Repeated Long Haul Flights Cause Problems For Air Crew
The regularity of such journeys offers air crew no protection from the effects of jet lag, and can lead to decreased brain power and increased occurrence of major affective disorders.
Jim Waterhouse (Liverpool John Moores University, UK) and colleagues also looked at the effects of jet lag on athletes-finding impaired performance in training after crossing multiple time zones.
The symptoms of jet lag are diverse and are caused by inappropriate timing of the body clock in the new time zone. Sufferers report poor and interrupted sleep, early/delayed sleep depending on the direction of travel, mood changes, headaches, irritability and gastrointestinal difficulties. Flights east generally cause worse symptoms than those west. Sufferers of jetlag generally need a number of days to recover roughly equal to two thirds of the time zones crossed-with westbound flights, this number is half the time zones crossed.

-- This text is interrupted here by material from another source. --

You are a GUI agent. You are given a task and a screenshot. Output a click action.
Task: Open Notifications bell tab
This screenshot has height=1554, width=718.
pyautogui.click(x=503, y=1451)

The crossing of time zones disrupts the body's daily cycles (termed circadian rhythms). Sleep is badly affected because one such circadian rhythm-the body's core temperature-takes time to adjust. The hormone melatonin- usually secreted during sleep-is also implicated in jet lag symptoms. Journeys that cross three time zones or less are unlikely to cause jet lag. For journeys of over three time zones which will last less than three days, it is not worth adjusting the body clock.

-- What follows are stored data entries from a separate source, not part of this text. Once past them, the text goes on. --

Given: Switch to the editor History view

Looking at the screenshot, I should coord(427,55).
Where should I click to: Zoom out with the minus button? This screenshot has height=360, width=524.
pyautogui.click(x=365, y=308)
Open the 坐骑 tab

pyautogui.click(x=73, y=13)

For longer journeys (of over three time zones for more than three days), deliberately seeking or avoiding light at the new destination helps the body clock adjust, as does maintaining daytime alertness at the new destination by taking exercise and/or using regular stimulants such as caffeine. But they caution against the use of external melatonin until significant field studies have been completed
The authors conclude: "A more detailed understanding of the molecular changes associated with time zone changes is needed, with a view to developing drugs to promote clock adjustment, and further assessments of new sleep-promoting and alertness promoting drugs."